Task goal:
In the records below, switch every occurrence of "computer-use agent" to "screen-control agent" and reproduce the lines with no other changes.

[Word and element pointing entries]

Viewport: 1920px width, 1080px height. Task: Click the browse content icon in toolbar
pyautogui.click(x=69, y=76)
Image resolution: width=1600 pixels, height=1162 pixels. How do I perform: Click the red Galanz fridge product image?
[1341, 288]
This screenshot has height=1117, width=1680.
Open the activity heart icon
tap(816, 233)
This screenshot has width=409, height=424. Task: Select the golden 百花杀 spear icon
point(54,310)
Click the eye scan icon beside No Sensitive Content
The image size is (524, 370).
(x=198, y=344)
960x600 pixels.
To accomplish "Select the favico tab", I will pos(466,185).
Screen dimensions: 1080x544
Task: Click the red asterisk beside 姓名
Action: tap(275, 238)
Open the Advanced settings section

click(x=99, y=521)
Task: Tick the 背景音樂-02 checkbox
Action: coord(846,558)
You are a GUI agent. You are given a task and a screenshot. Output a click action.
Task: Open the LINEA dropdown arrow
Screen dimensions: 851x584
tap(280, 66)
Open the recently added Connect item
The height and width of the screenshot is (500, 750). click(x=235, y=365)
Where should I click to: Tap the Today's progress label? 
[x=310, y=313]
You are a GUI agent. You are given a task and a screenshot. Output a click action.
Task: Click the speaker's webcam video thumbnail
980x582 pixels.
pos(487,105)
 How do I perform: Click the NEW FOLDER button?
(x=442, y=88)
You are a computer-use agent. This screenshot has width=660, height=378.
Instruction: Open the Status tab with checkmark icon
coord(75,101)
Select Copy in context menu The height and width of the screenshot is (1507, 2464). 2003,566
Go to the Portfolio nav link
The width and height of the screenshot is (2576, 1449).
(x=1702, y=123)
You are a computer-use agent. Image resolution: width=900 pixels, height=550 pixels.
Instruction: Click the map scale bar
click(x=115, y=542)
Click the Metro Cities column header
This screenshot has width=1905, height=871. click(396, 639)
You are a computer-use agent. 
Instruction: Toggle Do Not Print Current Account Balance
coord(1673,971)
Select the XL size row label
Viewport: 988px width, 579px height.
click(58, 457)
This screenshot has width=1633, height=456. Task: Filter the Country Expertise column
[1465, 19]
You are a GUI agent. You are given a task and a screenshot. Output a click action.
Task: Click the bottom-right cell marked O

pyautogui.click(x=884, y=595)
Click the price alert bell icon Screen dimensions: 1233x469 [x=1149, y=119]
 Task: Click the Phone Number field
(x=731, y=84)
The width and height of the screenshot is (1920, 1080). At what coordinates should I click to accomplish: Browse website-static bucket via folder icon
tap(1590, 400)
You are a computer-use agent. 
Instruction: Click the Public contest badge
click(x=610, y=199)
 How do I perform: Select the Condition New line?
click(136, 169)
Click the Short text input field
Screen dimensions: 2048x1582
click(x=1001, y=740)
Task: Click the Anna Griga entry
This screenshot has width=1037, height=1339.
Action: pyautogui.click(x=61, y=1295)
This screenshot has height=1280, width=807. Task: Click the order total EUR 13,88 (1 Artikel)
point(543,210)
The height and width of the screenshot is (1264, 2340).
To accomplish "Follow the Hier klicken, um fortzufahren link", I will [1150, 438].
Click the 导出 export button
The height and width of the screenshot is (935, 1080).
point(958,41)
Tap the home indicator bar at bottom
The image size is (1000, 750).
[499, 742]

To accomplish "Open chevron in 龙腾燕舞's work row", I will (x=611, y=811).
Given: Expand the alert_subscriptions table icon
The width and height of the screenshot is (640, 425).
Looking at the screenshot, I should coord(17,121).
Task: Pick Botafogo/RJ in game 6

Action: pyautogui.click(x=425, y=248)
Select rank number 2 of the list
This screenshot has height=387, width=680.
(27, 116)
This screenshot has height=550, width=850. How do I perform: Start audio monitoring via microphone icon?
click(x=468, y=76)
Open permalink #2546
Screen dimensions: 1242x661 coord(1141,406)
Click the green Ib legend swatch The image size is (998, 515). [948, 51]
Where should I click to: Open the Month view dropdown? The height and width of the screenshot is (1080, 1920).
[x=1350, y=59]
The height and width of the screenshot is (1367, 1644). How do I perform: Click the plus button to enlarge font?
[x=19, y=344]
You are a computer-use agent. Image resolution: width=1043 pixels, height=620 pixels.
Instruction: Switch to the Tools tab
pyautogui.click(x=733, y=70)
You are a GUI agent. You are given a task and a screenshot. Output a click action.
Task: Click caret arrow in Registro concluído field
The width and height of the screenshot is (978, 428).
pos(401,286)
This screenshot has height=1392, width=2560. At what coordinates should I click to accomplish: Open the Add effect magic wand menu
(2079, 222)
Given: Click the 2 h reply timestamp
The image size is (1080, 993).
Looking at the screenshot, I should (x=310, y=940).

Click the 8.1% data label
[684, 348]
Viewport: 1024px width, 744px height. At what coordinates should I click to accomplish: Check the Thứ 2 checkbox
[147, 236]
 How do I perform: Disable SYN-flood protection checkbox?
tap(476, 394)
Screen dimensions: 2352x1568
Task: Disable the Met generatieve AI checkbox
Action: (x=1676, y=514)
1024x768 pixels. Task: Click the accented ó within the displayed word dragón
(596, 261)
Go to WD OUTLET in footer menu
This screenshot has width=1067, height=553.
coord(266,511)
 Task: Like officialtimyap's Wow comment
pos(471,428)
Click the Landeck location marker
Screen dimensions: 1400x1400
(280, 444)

Solution for this problem:
Viewport: 1920px width, 1080px height. Task: Click the browse content icon in toolbar
pyautogui.click(x=69, y=76)
Image resolution: width=1600 pixels, height=1162 pixels. How do I perform: Click the red Galanz fridge product image?
[1341, 288]
This screenshot has height=1117, width=1680.
Open the activity heart icon
tap(816, 233)
This screenshot has width=409, height=424. Task: Select the golden 百花杀 spear icon
point(54,310)
Click the eye scan icon beside No Sensitive Content
The image size is (524, 370).
(x=198, y=344)
960x600 pixels.
To accomplish "Select the favico tab", I will pos(466,185).
Screen dimensions: 1080x544
Task: Click the red asterisk beside 姓名
Action: tap(275, 238)
Open the Advanced settings section

click(x=99, y=521)
Task: Tick the 背景音樂-02 checkbox
Action: coord(846,558)
You are a GUI agent. You are given a task and a screenshot. Output a click action.
Task: Open the LINEA dropdown arrow
Screen dimensions: 851x584
tap(280, 66)
Open the recently added Connect item
The height and width of the screenshot is (500, 750). click(x=235, y=365)
Where should I click to: Tap the Today's progress label? 
[x=310, y=313]
You are a GUI agent. You are given a task and a screenshot. Output a click action.
Task: Click the speaker's webcam video thumbnail
980x582 pixels.
pos(487,105)
 How do I perform: Click the NEW FOLDER button?
(x=442, y=88)
You are a screen-control agent. This screenshot has width=660, height=378.
Instruction: Open the Status tab with checkmark icon
coord(75,101)
Select Copy in context menu The height and width of the screenshot is (1507, 2464). 2003,566
Go to the Portfolio nav link
The width and height of the screenshot is (2576, 1449).
(x=1702, y=123)
You are a screen-control agent. Image resolution: width=900 pixels, height=550 pixels.
Instruction: Click the map scale bar
click(x=115, y=542)
Click the Metro Cities column header
This screenshot has width=1905, height=871. click(396, 639)
You are a screen-control agent. 
Instruction: Toggle Do Not Print Current Account Balance
coord(1673,971)
Select the XL size row label
Viewport: 988px width, 579px height.
click(58, 457)
This screenshot has width=1633, height=456. Task: Filter the Country Expertise column
[1465, 19]
You are a GUI agent. You are given a task and a screenshot. Output a click action.
Task: Click the bottom-right cell marked O

pyautogui.click(x=884, y=595)
Click the price alert bell icon Screen dimensions: 1233x469 [x=1149, y=119]
 Task: Click the Phone Number field
(x=731, y=84)
The width and height of the screenshot is (1920, 1080). At what coordinates should I click to accomplish: Browse website-static bucket via folder icon
tap(1590, 400)
You are a screen-control agent. 
Instruction: Click the Public contest badge
click(x=610, y=199)
 How do I perform: Select the Condition New line?
click(136, 169)
Click the Short text input field
Screen dimensions: 2048x1582
click(x=1001, y=740)
Task: Click the Anna Griga entry
This screenshot has width=1037, height=1339.
Action: pyautogui.click(x=61, y=1295)
This screenshot has height=1280, width=807. Task: Click the order total EUR 13,88 (1 Artikel)
point(543,210)
The height and width of the screenshot is (1264, 2340).
To accomplish "Follow the Hier klicken, um fortzufahren link", I will [1150, 438].
Click the 导出 export button
The height and width of the screenshot is (935, 1080).
point(958,41)
Tap the home indicator bar at bottom
The image size is (1000, 750).
[499, 742]

To accomplish "Open chevron in 龙腾燕舞's work row", I will (x=611, y=811).
Given: Expand the alert_subscriptions table icon
The width and height of the screenshot is (640, 425).
Looking at the screenshot, I should coord(17,121).
Task: Pick Botafogo/RJ in game 6

Action: pyautogui.click(x=425, y=248)
Select rank number 2 of the list
This screenshot has height=387, width=680.
(27, 116)
This screenshot has height=550, width=850. How do I perform: Start audio monitoring via microphone icon?
click(x=468, y=76)
Open permalink #2546
Screen dimensions: 1242x661 coord(1141,406)
Click the green Ib legend swatch The image size is (998, 515). [948, 51]
Where should I click to: Open the Month view dropdown? The height and width of the screenshot is (1080, 1920).
[x=1350, y=59]
The height and width of the screenshot is (1367, 1644). How do I perform: Click the plus button to enlarge font?
[x=19, y=344]
You are a screen-control agent. Image resolution: width=1043 pixels, height=620 pixels.
Instruction: Switch to the Tools tab
pyautogui.click(x=733, y=70)
You are a GUI agent. You are given a task and a screenshot. Output a click action.
Task: Click caret arrow in Registro concluído field
The width and height of the screenshot is (978, 428).
pos(401,286)
This screenshot has height=1392, width=2560. At what coordinates should I click to accomplish: Open the Add effect magic wand menu
(2079, 222)
Given: Click the 2 h reply timestamp
The image size is (1080, 993).
Looking at the screenshot, I should (x=310, y=940).

Click the 8.1% data label
[684, 348]
Viewport: 1024px width, 744px height. At what coordinates should I click to accomplish: Check the Thứ 2 checkbox
[147, 236]
 How do I perform: Disable SYN-flood protection checkbox?
tap(476, 394)
Screen dimensions: 2352x1568
Task: Disable the Met generatieve AI checkbox
Action: (x=1676, y=514)
1024x768 pixels. Task: Click the accented ó within the displayed word dragón
(596, 261)
Go to WD OUTLET in footer menu
This screenshot has width=1067, height=553.
coord(266,511)
 Task: Like officialtimyap's Wow comment
pos(471,428)
Click the Landeck location marker
Screen dimensions: 1400x1400
(280, 444)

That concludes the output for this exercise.